*** Opening of EXERCISE MATERIAL ***

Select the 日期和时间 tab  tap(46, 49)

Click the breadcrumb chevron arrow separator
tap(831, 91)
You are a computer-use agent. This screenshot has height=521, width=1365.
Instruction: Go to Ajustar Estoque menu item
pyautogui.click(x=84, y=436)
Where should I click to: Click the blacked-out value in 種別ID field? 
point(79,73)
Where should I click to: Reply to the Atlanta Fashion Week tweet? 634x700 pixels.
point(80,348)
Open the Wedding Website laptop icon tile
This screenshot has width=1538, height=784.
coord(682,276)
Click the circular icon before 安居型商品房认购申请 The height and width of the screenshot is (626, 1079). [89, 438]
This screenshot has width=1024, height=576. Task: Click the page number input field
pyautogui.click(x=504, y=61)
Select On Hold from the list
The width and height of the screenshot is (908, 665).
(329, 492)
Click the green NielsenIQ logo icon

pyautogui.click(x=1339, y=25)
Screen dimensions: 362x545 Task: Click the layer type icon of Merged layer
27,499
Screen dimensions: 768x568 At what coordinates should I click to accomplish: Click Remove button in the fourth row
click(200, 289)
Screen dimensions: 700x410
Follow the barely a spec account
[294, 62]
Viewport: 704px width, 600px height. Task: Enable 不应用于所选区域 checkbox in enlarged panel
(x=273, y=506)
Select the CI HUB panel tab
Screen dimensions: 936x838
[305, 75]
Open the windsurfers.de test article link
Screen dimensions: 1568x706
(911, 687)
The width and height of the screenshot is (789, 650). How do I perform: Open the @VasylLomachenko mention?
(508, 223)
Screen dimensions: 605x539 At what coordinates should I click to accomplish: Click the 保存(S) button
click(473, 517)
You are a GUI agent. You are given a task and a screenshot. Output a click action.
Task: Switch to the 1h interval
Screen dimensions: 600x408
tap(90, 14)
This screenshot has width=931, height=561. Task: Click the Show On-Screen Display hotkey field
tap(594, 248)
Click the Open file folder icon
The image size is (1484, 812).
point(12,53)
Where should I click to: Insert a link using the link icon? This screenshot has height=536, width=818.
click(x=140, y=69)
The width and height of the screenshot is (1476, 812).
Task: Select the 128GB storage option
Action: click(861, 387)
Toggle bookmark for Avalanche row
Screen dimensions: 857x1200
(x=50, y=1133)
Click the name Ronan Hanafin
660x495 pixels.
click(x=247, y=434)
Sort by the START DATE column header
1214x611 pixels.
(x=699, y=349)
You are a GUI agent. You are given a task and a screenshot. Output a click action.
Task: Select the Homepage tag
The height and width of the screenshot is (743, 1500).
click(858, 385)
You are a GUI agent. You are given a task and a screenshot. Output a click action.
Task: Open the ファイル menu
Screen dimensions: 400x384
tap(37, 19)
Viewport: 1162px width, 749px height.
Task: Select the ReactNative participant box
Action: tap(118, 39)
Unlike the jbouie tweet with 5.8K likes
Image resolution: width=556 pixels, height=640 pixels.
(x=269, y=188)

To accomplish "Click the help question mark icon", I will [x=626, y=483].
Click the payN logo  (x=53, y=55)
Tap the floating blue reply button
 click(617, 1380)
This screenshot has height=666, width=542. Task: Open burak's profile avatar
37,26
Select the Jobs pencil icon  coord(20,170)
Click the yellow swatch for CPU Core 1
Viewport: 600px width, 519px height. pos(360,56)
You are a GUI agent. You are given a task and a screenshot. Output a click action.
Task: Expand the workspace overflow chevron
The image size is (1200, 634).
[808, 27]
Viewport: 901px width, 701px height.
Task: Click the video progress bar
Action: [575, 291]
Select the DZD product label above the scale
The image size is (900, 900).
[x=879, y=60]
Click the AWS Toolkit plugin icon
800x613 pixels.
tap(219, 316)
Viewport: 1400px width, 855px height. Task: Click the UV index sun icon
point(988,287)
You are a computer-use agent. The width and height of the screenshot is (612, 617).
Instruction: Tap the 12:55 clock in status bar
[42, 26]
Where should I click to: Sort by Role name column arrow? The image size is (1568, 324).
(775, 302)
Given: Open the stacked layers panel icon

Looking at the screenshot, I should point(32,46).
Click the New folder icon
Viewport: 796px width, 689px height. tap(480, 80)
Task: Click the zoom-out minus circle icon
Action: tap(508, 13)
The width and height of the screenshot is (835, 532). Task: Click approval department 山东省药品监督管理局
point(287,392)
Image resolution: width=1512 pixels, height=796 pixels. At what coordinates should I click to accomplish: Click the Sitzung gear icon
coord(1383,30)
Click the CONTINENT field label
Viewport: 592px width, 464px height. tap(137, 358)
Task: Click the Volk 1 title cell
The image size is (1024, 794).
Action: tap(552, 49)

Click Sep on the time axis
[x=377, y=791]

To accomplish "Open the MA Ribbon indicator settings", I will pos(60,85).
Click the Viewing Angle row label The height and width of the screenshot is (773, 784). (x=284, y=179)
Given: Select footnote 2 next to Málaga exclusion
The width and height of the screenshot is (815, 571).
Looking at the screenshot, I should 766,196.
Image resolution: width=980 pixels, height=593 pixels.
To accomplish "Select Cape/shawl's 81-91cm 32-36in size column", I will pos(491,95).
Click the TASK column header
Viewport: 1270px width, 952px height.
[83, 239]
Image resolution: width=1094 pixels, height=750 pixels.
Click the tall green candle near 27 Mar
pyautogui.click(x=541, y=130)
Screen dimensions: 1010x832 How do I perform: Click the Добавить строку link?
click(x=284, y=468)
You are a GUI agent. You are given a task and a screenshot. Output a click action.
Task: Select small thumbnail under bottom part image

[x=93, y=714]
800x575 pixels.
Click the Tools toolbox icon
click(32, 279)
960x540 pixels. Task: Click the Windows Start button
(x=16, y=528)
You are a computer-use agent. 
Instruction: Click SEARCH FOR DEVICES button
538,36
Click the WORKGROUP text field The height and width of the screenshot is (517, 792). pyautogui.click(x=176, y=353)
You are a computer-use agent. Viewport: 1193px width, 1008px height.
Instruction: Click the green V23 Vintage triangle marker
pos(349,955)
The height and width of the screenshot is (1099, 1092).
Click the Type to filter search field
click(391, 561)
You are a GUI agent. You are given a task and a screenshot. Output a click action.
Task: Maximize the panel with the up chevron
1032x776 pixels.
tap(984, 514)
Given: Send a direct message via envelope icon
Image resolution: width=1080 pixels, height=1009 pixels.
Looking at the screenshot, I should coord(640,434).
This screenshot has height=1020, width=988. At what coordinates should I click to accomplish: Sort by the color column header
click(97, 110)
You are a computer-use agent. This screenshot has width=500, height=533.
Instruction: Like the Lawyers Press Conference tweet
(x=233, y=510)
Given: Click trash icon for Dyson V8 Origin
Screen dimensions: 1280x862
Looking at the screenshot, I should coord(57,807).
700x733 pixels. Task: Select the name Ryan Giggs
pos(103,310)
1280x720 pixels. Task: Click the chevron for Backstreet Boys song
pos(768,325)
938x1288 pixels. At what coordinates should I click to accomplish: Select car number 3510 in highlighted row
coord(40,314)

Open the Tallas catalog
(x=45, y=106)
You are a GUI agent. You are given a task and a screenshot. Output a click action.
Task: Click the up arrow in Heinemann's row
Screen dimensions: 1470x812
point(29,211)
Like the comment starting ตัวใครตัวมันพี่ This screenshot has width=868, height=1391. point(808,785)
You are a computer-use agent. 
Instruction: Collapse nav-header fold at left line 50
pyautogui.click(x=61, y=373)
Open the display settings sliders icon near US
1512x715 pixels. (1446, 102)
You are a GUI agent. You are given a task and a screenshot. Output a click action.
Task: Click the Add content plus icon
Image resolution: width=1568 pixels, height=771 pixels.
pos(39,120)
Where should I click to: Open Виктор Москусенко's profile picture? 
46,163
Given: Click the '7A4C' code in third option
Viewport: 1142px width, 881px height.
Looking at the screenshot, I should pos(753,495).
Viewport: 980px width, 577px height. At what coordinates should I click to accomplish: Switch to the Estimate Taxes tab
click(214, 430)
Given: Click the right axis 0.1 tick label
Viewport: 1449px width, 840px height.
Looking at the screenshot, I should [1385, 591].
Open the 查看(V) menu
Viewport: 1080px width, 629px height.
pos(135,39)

*** Close of EXERCISE MATERIAL ***

WORK ORDER
From the line holding "Image resolution: width=980" to the line holding "Image resolution: width=1094", inclusive, restate each line above exactly as written.

WRITTEN ANSWER
Image resolution: width=980 pixels, height=593 pixels.
To accomplish "Select Cape/shawl's 81-91cm 32-36in size column", I will pos(491,95).
Click the TASK column header
Viewport: 1270px width, 952px height.
[83, 239]
Image resolution: width=1094 pixels, height=750 pixels.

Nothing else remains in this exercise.